Alba, first wife of Lucius, was alive. Caius and Marcus and Alba and their daughter—they were all a family. They had found a way to be together.

I looked at Christus, who congratulated his brothers on their progeny. Then I looked at Viola, and felt the wave of fierce protectiveness that I had had the first moment that I looked at her.

Stranger situations than ours could be resolved, it seemed.

For the first time since before I had set foot in the arena, I had hope.

 

C
HAPTER
F
OURTEEN

C
aius and Marcus led us to the inn at which they had left their message for the emperor. They had chosen it for the simple fact that it stood beside another inn, one with large windows through which we could easily watch the comings and goings outside.

I felt a pang of nerves when they left us, leaving for their home by the sea, where their wife, Alba, and their baby daughter, Felicia, waited for them.

Without them, two freedmen, we were but a trio of escaped slaves who had no business walking free.

It was better than being trapped in the arena.

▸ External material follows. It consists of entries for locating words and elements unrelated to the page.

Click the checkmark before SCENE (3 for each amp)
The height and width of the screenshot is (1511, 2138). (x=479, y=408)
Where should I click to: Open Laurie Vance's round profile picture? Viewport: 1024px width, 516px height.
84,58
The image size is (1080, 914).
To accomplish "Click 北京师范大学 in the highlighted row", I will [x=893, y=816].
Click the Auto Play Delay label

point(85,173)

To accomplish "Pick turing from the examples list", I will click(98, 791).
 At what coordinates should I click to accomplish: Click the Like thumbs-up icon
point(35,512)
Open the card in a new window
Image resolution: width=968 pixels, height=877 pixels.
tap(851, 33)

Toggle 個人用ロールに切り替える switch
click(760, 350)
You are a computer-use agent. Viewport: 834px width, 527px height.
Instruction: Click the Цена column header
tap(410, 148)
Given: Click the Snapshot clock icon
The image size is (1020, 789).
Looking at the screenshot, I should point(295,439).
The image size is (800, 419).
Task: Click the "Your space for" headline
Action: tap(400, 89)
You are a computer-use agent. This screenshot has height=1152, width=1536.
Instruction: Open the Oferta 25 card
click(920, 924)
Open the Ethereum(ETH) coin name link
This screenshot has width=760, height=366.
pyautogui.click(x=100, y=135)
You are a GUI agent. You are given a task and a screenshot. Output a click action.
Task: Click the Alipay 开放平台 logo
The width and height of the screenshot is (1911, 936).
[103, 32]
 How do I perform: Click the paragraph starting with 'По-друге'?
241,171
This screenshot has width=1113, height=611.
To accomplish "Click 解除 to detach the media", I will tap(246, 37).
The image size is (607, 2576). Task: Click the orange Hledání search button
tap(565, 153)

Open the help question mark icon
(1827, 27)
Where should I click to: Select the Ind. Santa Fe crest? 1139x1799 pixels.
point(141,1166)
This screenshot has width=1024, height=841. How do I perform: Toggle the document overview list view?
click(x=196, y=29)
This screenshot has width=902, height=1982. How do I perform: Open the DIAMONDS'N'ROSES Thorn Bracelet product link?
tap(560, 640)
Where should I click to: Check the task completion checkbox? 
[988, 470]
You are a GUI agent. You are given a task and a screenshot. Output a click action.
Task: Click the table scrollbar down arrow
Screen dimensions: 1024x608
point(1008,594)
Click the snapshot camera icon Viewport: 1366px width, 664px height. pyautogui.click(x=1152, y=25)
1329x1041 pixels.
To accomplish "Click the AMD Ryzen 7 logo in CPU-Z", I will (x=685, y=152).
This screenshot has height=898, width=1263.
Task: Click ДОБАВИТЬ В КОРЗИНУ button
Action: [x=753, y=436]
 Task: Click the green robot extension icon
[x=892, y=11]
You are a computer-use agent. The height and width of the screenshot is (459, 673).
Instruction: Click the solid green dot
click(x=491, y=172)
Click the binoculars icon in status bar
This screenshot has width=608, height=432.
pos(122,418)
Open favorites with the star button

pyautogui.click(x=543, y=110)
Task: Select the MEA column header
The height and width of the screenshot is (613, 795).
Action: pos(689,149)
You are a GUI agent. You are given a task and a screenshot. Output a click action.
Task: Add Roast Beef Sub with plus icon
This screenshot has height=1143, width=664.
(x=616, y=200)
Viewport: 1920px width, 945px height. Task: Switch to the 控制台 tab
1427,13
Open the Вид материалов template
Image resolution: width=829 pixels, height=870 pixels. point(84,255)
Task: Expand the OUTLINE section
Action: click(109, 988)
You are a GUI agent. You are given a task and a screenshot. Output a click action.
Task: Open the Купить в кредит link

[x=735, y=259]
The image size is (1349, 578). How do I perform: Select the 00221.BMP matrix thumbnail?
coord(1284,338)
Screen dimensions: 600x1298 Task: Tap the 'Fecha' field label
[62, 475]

We received several odd looks as we entered the inn. Roman sumptuary laws decreed that people had to dress so that their place in society was easily recognizable. Though we had all shed our bloody clothing, we had had to make do with items found in the home of Gaius. All that there was to be had were tunics that obviously belonged to slaves, and togas that were far fancier than anything the three of us should be wearing.

We could not dress as slaves, for surely curious soldiers would stop and question us. But neither were any of us able to pass as the extremely wealthy patricians that our pillaged finery said that we were.

Christus looked far too fierce, and I did not hold my head high, as a wealthy patrician woman should.

I was, after all, trying to keep from being recognized as the only female gladiator that Rome had known in recent times.

As for Viola, a patrician woman in her advanced stage of pregnancy would not be looking for a room at an inn—she would be lying abed, with servants bringing her fresh fruit and massaging her temple with oils.